Questa è la prima grossa frattura sui diritti civili, fra voi?
«Le ripeto: siccome per un referendum bastano 500mila firme, lo 0,07 della popolazione italiana, io difendo il diritto di non dover aderire alla causa patrocinata dai promotori. Il quoziente andrebbe alzato, lo dico e ripeto da anni: l’astensione è un diritto».
E il resto dell’intervista, il sostegno ai tre sì?
«Il resto di quello che ha detto Gianfranco non lo condivido nel merito. La miglior riprova di quel che dico? Io ho preso posizione molto prima di lui».
E nel suo partito, lei che ricorda gli elenchi degli iscritti a memoria, che aria sente?
«Stiamo all’unico dato certo, un sondaggio di Mannheimer che precede la scelta di Gianfranco: il 70% era contro il referendum solo il 30% a favore».
E fra gli iscritti?
«Gli iscritti hanno posizioni più tradizionaliste, forse... l’80%».
Si sente più clericale di Fini?
«No, clericale proprio no. Credente e cattolico sì. Aggiungo che da quando mia figlia sta crescendo, si avvicina al tempo dei sacramenti e delle comunioni, dedico molta più attenzione ai miei doveri di praticante».
Se l’astensione vince Fini pagherà un prezzo nel partito, come Fabius in Francia?
«Mi rifiuto di ragionare così: ne ho viste tante, anche le cose più gravi si riescono a sanare».
Però, di fatto, nel gruppo dirigente ci sono la libertà di coscienza del solo leader e di Bocchino, e l’unanimismo di quasi tutti gli altri. Curioso, no?
«In effetti il problema è che siamo arrivati a questa posizione senza aver nemmeno fatto un discussione negli organismi dirigenti. Solo dopo, il 90% per cento dei parlamentari si è pronunciato per l’astensione».
La scelta di Fini è compatibile con un dissenso tanto grande?
«Sono abituato a sostenere la mia linea senza acredine e invettive: non ho detto una parola di polemica con chi va a votare».
Chiedevo di reazioni «esterne». Che conseguenze ci sono?
«Quali conseguenze non lo so.
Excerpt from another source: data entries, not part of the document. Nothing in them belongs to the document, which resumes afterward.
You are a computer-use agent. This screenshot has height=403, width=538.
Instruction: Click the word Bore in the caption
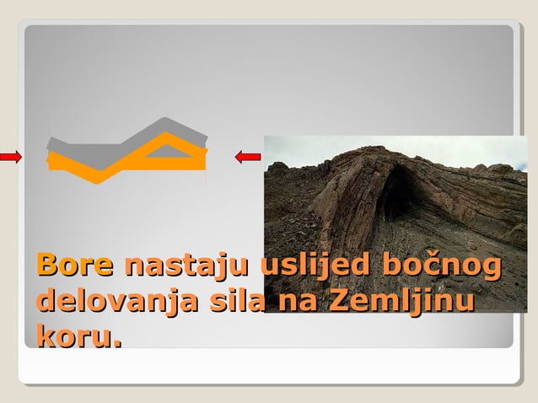coord(74,266)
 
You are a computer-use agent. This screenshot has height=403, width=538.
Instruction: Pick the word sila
coord(229,301)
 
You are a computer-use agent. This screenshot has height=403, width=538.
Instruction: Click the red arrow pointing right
coord(10,156)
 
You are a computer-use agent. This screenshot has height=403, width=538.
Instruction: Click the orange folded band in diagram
coord(126,163)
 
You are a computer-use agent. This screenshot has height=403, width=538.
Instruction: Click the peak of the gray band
coord(166,122)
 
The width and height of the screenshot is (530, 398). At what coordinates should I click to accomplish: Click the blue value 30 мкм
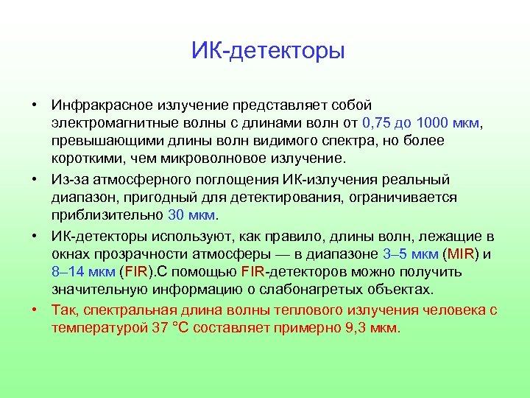click(x=192, y=215)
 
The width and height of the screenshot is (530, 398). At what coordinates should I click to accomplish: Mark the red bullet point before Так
click(x=35, y=310)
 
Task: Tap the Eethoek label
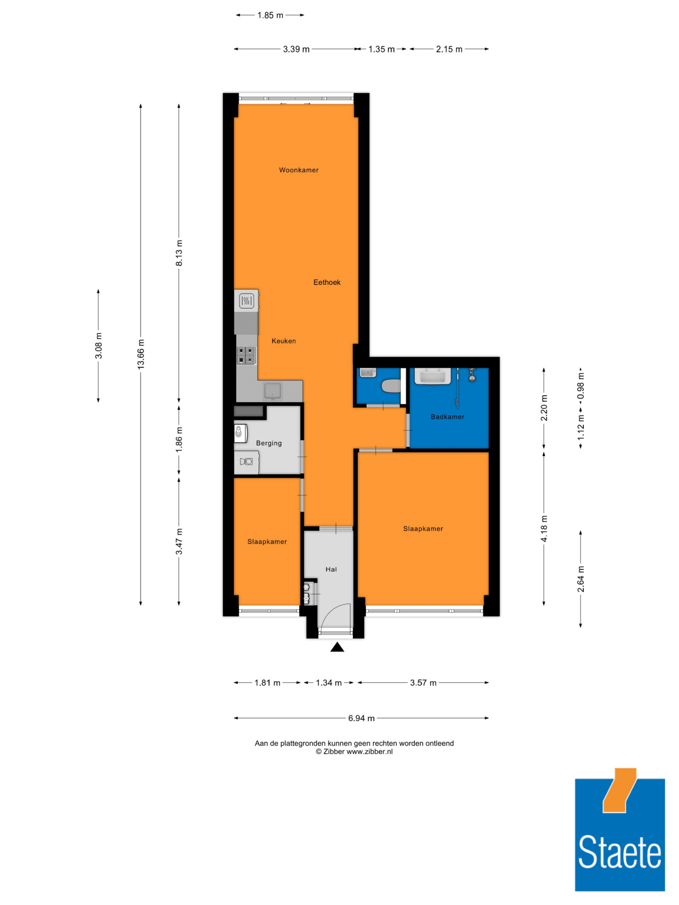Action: click(327, 282)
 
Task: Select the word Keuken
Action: click(283, 341)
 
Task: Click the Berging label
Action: click(269, 443)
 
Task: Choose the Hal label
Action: click(331, 569)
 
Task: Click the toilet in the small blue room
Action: click(390, 386)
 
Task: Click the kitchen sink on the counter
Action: click(273, 391)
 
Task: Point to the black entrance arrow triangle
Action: click(337, 646)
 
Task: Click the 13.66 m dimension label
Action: click(141, 354)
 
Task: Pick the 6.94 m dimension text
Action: click(361, 718)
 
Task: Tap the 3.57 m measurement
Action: click(423, 682)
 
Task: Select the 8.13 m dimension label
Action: click(179, 253)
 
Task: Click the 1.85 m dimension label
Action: click(270, 15)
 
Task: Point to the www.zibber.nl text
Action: click(369, 752)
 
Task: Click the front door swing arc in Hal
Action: click(336, 609)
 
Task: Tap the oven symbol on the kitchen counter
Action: click(246, 301)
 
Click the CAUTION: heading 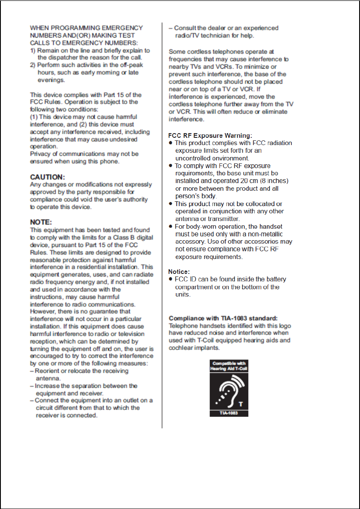click(x=47, y=177)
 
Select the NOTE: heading click(x=41, y=222)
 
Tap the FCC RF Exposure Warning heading click(x=210, y=136)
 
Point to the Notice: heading click(x=179, y=271)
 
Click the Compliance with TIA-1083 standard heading click(x=223, y=318)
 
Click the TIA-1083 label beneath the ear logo click(x=229, y=413)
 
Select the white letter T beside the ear click(x=241, y=404)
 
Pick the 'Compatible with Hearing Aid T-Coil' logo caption click(x=229, y=366)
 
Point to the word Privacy click(x=40, y=154)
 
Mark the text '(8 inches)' click(x=274, y=181)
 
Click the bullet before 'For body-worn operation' click(x=171, y=227)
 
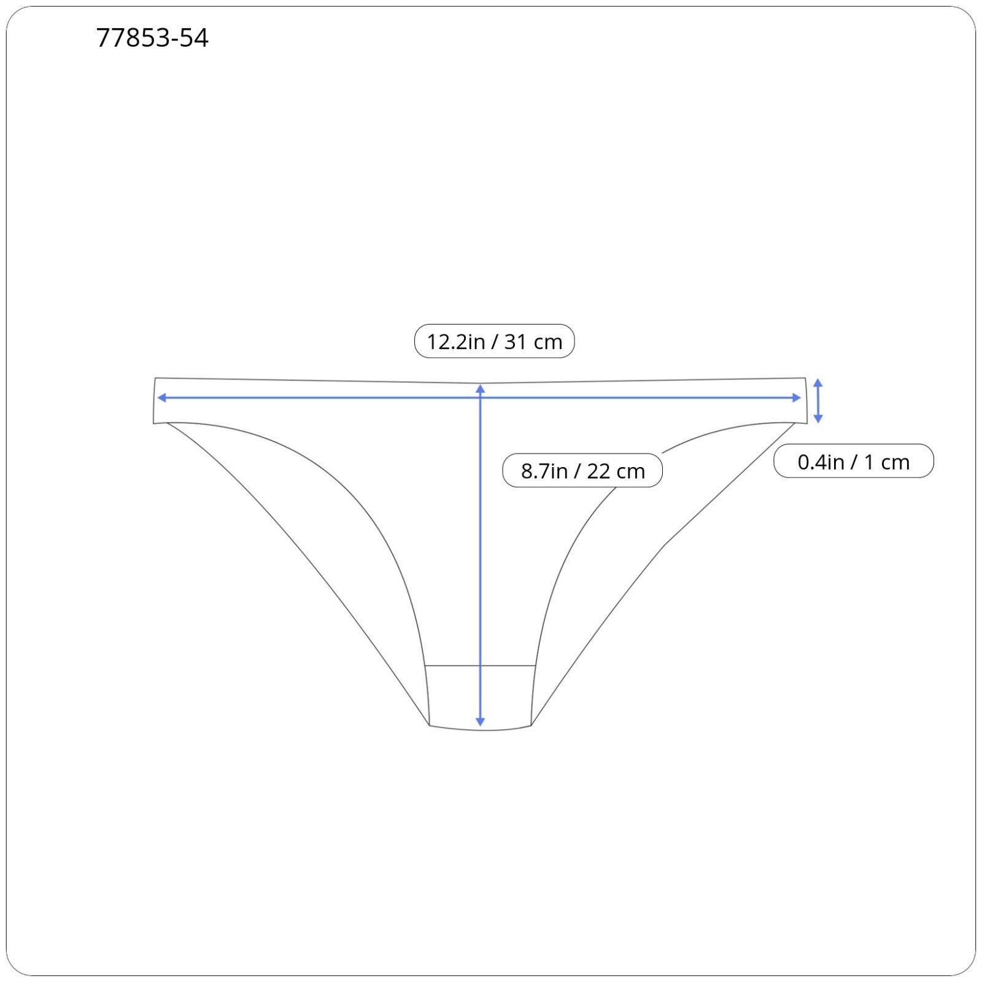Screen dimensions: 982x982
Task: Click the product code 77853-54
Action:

Certo nel mondo cattolico il suo pronunciamento non è passato inosservato».
E Fini lo sa?
«Penso che avrà valutato che questa posizione è compatibile con la leadership della destra».
Addirittura!
«Un uomo non sospetto di clericalismo, Marcello Pera, sostiene giustamente che il nucleo fondamentale dei valori, per il centrodestra italiano, non può che essere nell’identità cristiana».
Lei ne è convinto?
«Ci sono posizioni politiche che sono contingenti, e altre che sono identitarie. Per esempio: da ministro ho fatto una cosa importantissima che è il whi-fi. Ma sono molto più orgoglioso di aver promosso un evento culturale come la fiction sulle foibe».
Si recupera lo strappo tra il leader e il suo partito?
«Dobbiamo trarre la lezione, sulla necessità di discutere e metabolizzare le scelte».
Questo in futuro e oggi?
«Il livello di tensione è alto, non è un momento facile.

Non credo giusto acuire le polemiche, ma non si può nemmeno rinunciare a dare indicazioni alla base».